→ Exercise
Reply with each record repeated exactly.

※

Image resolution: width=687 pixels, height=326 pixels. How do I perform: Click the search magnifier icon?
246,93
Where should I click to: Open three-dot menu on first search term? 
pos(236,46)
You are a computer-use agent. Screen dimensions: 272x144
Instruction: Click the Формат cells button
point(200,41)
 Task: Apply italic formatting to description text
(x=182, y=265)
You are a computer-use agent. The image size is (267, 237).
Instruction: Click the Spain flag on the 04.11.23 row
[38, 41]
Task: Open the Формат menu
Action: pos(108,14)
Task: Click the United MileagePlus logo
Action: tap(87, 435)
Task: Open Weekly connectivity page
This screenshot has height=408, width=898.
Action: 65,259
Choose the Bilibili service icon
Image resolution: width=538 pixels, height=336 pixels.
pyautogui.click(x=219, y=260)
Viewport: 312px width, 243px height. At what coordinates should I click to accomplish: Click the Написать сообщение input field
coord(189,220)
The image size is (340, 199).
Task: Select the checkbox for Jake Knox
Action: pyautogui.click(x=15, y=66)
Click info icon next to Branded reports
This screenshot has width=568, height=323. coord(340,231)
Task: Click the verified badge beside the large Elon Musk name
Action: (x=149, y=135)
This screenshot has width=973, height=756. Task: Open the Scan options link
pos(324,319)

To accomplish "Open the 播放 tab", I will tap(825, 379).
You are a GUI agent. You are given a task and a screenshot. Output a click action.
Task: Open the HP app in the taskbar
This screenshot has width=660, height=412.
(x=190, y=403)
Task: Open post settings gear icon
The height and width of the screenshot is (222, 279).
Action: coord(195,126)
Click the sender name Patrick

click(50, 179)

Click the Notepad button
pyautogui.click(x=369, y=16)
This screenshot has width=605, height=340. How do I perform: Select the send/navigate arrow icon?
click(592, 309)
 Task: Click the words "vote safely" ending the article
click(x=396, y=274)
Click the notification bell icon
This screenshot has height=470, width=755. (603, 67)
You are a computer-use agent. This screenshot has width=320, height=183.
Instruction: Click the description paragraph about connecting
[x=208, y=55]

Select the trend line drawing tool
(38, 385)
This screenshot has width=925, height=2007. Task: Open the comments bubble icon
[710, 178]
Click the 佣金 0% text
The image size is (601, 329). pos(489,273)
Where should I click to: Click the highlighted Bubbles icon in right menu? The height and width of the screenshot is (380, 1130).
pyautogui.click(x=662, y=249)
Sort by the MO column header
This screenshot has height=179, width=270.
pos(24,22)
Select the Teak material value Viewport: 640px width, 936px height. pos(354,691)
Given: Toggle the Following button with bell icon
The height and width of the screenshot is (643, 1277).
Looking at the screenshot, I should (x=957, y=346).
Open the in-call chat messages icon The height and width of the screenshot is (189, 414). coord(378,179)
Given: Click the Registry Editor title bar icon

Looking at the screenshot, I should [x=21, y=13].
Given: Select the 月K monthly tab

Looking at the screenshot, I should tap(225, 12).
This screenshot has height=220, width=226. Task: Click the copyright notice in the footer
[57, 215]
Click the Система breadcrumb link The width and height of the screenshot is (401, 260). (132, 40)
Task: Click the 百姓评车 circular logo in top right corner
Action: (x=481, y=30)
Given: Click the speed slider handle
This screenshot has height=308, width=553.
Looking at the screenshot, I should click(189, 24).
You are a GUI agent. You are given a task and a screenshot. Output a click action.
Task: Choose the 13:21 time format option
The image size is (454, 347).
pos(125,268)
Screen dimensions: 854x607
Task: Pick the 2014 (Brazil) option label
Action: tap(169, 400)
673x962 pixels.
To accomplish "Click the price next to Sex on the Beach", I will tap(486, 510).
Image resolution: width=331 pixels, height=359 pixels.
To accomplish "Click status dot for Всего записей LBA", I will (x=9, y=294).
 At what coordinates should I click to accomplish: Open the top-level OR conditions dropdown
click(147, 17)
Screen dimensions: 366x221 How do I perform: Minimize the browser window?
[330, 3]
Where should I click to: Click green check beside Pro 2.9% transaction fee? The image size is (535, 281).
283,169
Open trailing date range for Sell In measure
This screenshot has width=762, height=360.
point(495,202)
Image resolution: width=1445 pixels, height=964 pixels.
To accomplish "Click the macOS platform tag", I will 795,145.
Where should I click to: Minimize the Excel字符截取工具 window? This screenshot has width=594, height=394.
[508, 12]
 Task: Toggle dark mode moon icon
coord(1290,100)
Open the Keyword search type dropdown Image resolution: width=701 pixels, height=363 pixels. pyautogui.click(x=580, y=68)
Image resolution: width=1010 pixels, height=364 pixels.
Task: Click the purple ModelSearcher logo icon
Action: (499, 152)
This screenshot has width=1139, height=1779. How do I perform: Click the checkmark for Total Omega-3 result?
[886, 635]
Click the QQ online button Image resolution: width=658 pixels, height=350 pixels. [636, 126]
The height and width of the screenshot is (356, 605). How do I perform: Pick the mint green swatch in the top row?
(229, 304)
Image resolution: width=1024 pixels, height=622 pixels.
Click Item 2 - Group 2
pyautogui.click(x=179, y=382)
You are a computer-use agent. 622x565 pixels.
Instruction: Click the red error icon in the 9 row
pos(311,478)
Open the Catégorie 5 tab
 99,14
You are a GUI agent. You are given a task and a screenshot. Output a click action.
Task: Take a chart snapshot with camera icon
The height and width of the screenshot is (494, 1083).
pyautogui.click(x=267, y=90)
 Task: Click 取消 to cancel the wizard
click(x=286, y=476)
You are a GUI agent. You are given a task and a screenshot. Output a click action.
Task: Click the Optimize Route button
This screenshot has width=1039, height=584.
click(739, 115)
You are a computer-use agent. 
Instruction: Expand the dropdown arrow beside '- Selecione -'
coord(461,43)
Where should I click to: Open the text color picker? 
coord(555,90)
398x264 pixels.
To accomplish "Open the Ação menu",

※

→ Answer
Image resolution: width=687 pixels, height=326 pixels. How do I perform: Click the search magnifier icon?
246,93
Where should I click to: Open three-dot menu on first search term? 
pos(236,46)
You are a computer-use agent. Screen dimensions: 272x144
Instruction: Click the Формат cells button
point(200,41)
 Task: Apply italic formatting to description text
(x=182, y=265)
You are a computer-use agent. The image size is (267, 237).
Instruction: Click the Spain flag on the 04.11.23 row
[38, 41]
Task: Open the Формат menu
Action: pos(108,14)
Task: Click the United MileagePlus logo
Action: tap(87, 435)
Task: Open Weekly connectivity page
This screenshot has height=408, width=898.
Action: 65,259
Choose the Bilibili service icon
Image resolution: width=538 pixels, height=336 pixels.
pyautogui.click(x=219, y=260)
Viewport: 312px width, 243px height. At what coordinates should I click to accomplish: Click the Написать сообщение input field
coord(189,220)
The image size is (340, 199).
Task: Select the checkbox for Jake Knox
Action: pyautogui.click(x=15, y=66)
Click info icon next to Branded reports
This screenshot has width=568, height=323. coord(340,231)
Task: Click the verified badge beside the large Elon Musk name
Action: (x=149, y=135)
This screenshot has width=973, height=756. Task: Open the Scan options link
pos(324,319)

To accomplish "Open the 播放 tab", I will tap(825, 379).
You are a GUI agent. You are given a task and a screenshot. Output a click action.
Task: Open the HP app in the taskbar
This screenshot has width=660, height=412.
(x=190, y=403)
Task: Open post settings gear icon
The height and width of the screenshot is (222, 279).
Action: coord(195,126)
Click the sender name Patrick

click(50, 179)

Click the Notepad button
pyautogui.click(x=369, y=16)
This screenshot has width=605, height=340. How do I perform: Select the send/navigate arrow icon?
click(592, 309)
 Task: Click the words "vote safely" ending the article
click(x=396, y=274)
Click the notification bell icon
This screenshot has height=470, width=755. (603, 67)
You are a computer-use agent. This screenshot has width=320, height=183.
Instruction: Click the description paragraph about connecting
[x=208, y=55]

Select the trend line drawing tool
(38, 385)
This screenshot has width=925, height=2007. Task: Open the comments bubble icon
[710, 178]
Click the 佣金 0% text
The image size is (601, 329). pos(489,273)
Where should I click to: Click the highlighted Bubbles icon in right menu? The height and width of the screenshot is (380, 1130).
pyautogui.click(x=662, y=249)
Sort by the MO column header
This screenshot has height=179, width=270.
pos(24,22)
Select the Teak material value Viewport: 640px width, 936px height. pos(354,691)
Given: Toggle the Following button with bell icon
The height and width of the screenshot is (643, 1277).
Looking at the screenshot, I should (x=957, y=346).
Open the in-call chat messages icon The height and width of the screenshot is (189, 414). coord(378,179)
Given: Click the Registry Editor title bar icon

Looking at the screenshot, I should [x=21, y=13].
Given: Select the 月K monthly tab

Looking at the screenshot, I should tap(225, 12).
This screenshot has height=220, width=226. Task: Click the copyright notice in the footer
[57, 215]
Click the Система breadcrumb link The width and height of the screenshot is (401, 260). (132, 40)
Task: Click the 百姓评车 circular logo in top right corner
Action: (x=481, y=30)
Given: Click the speed slider handle
This screenshot has height=308, width=553.
Looking at the screenshot, I should click(189, 24).
You are a GUI agent. You are given a task and a screenshot. Output a click action.
Task: Choose the 13:21 time format option
The image size is (454, 347).
pos(125,268)
Screen dimensions: 854x607
Task: Pick the 2014 (Brazil) option label
Action: tap(169, 400)
673x962 pixels.
To accomplish "Click the price next to Sex on the Beach", I will tap(486, 510).
Image resolution: width=331 pixels, height=359 pixels.
To accomplish "Click status dot for Всего записей LBA", I will (x=9, y=294).
 At what coordinates should I click to accomplish: Open the top-level OR conditions dropdown
click(147, 17)
Screen dimensions: 366x221 How do I perform: Minimize the browser window?
[330, 3]
Where should I click to: Click green check beside Pro 2.9% transaction fee? The image size is (535, 281).
283,169
Open trailing date range for Sell In measure
This screenshot has width=762, height=360.
point(495,202)
Image resolution: width=1445 pixels, height=964 pixels.
To accomplish "Click the macOS platform tag", I will 795,145.
Where should I click to: Minimize the Excel字符截取工具 window? This screenshot has width=594, height=394.
[508, 12]
 Task: Toggle dark mode moon icon
coord(1290,100)
Open the Keyword search type dropdown Image resolution: width=701 pixels, height=363 pixels. pyautogui.click(x=580, y=68)
Image resolution: width=1010 pixels, height=364 pixels.
Task: Click the purple ModelSearcher logo icon
Action: (499, 152)
This screenshot has width=1139, height=1779. How do I perform: Click the checkmark for Total Omega-3 result?
[886, 635]
Click the QQ online button Image resolution: width=658 pixels, height=350 pixels. [636, 126]
The height and width of the screenshot is (356, 605). How do I perform: Pick the mint green swatch in the top row?
(229, 304)
Image resolution: width=1024 pixels, height=622 pixels.
Click Item 2 - Group 2
pyautogui.click(x=179, y=382)
You are a computer-use agent. 622x565 pixels.
Instruction: Click the red error icon in the 9 row
pos(311,478)
Open the Catégorie 5 tab
 99,14
You are a GUI agent. You are given a task and a screenshot. Output a click action.
Task: Take a chart snapshot with camera icon
The height and width of the screenshot is (494, 1083).
pyautogui.click(x=267, y=90)
 Task: Click 取消 to cancel the wizard
click(x=286, y=476)
You are a GUI agent. You are given a task and a screenshot. Output a click action.
Task: Click the Optimize Route button
This screenshot has width=1039, height=584.
click(739, 115)
You are a computer-use agent. 
Instruction: Expand the dropdown arrow beside '- Selecione -'
coord(461,43)
Where should I click to: Open the text color picker? 
coord(555,90)
398x264 pixels.
To accomplish "Open the Ação menu",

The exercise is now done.